L eading up to next week's student presentations of their final project works of electronic literature, this week was a time of reviewing how well our Princeton electronic literature students worked to combine words and authoring systems in such different ways -- each selecting the approach that fit his or her vision and working through both the pleasure and the difficulties of using and/or creating authoring systems in combination with words.


Contingently, in my own writing of electronic literature, the struggle to create a new work continued this week with the asking of questions, many of which are issues for further study.

1. In general, in creating authoring systems for new works, I build from existing systems in my previous works. For when we return again, the coda to From Ireland with Letters, I have selected the final part of Paths of Memory and Painting. I want the continuo of Walter and Máire's romance to unfold with the quick energy of the left hand continuo in this work. What is needed is to review how Paths was notated, study how color, design and interrelated text contribute to the effect, study whether or not unmeasured notation (vs measured notation) contributed to the effect and then rewrite the authoring system -- this time with JavaScript at the core.

2. For word-based composition, I am using "continuo" somewhat differently from musicology definitions. However, there is much variation in the actual playing of continuo. At issue is the content carrying role of the continuo, as projected for when we return again. It would be possible to thump repeated words in a continuo column of polyphonic electronic literature, but generally that is not what I do.

3. Given that "polyphonic literature" has been used rather differently in literary criticism, (probably harking back to Mikhail Bakhtin) in this week of gray days, snowstorms, and resultant clarity, I observe that the use of the terminology "polyphonic" in conjunction with the composition of electronic poetry -- in which 2-4 columns of moving words are notated to play against each other, in such a way that the meaning of the whole is dependent on the contrapuntal structure -- is not accurate unless "electronic literature" is included in the terminology, i.e. polyphonic electronic literature.

4. In considering textual interpretations of polyphony, I have moved from the belief that this can only be done on the screen into thinking that electronic literature techniques have opened doors in print literature and/or computer-media print that we were not aware were there or have rediscovered. (the Song of the Sea in the Torah; the knowledge that Dick Higgins' Hank and Mary, A Love Story, A Chorale was meant to be experienced as a printout)


I t was a week of a staying at home on a gray-day snowstorm that left the New Jersey countryside blanketed in clear snow and the Princeton campus beautiful in the sunlight of the following day.

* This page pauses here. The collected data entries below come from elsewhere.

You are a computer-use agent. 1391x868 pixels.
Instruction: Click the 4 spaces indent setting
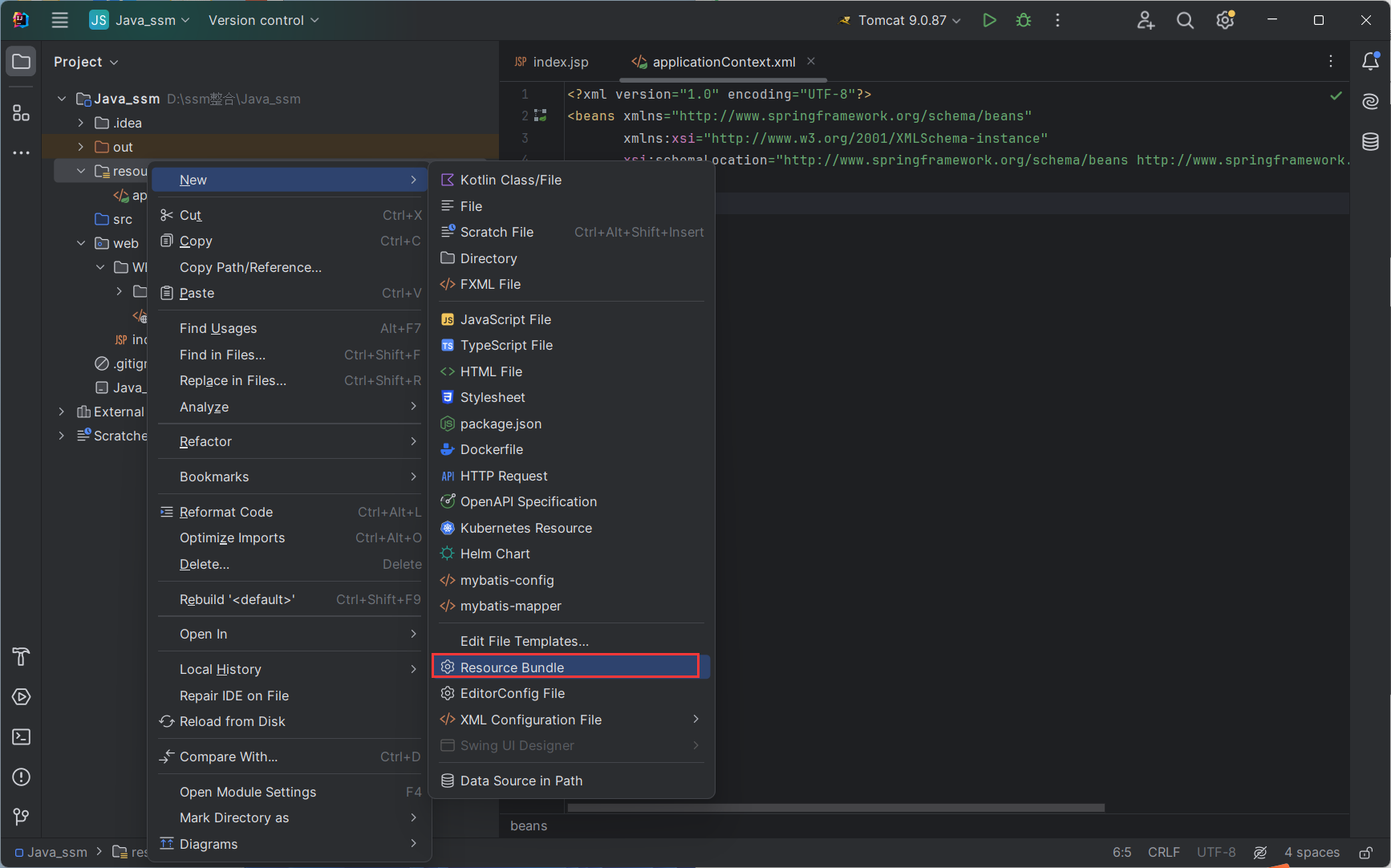point(1312,852)

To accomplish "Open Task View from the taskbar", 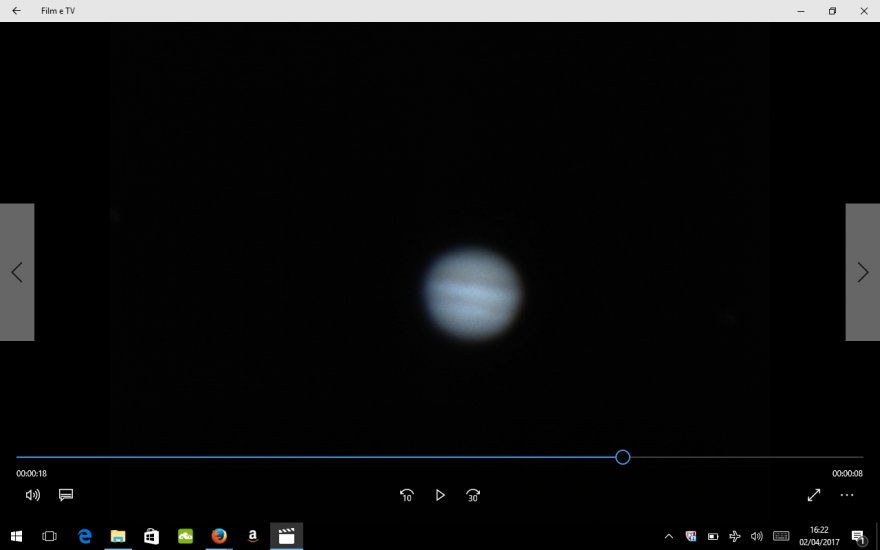I will click(49, 536).
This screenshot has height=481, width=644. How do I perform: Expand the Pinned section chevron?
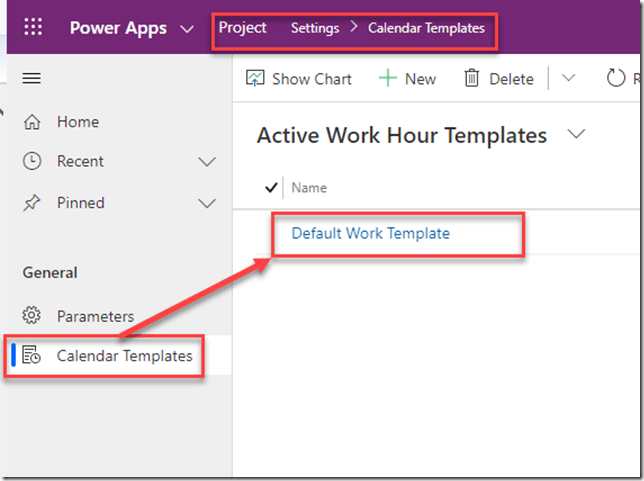tap(207, 203)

Snowed in, I finished my Arts Wire chapter for Social Media Archeology and Poetics, and concerned by the lack of information online and the problem of the lapse of Arts Wire's domain name, I tooled up the Memories of Arts Wire on my website to include a little more information. I look forward to the publication of the Arts Wire chapter, which gives a comprehensive history.




It is a snowy night in the 21th century; revealing small details of the romance between Walter Power and Trial Shepard -- a continuo set in June, 1660, runs in counterpoint.




January 24, 2015

Begin with two seasons. The coda, which will conclude From Ireland with Letters, will be set at a New Hampshire Inn, where Liam O'Brien and Máire Powers are enjoying a country dinner on a stormy night. Two months have passed since Liam invited Máire to lunch in late autumn. It is now January of the following year. What happened between them in the past two months will be revealed in memories and conversation.

The creation of authoring systems, the way that authoring systems shape works of electronic literature -- while at the same time the needs of the works themselves contribute to the evolution of authoring systems -- are core issues in electronic literature creation, scholarship, and pedagogy. Writers, who work in this field, experience both the struggle and the joy of making authoring systems and words work together in an era where the process is not yet fully developed.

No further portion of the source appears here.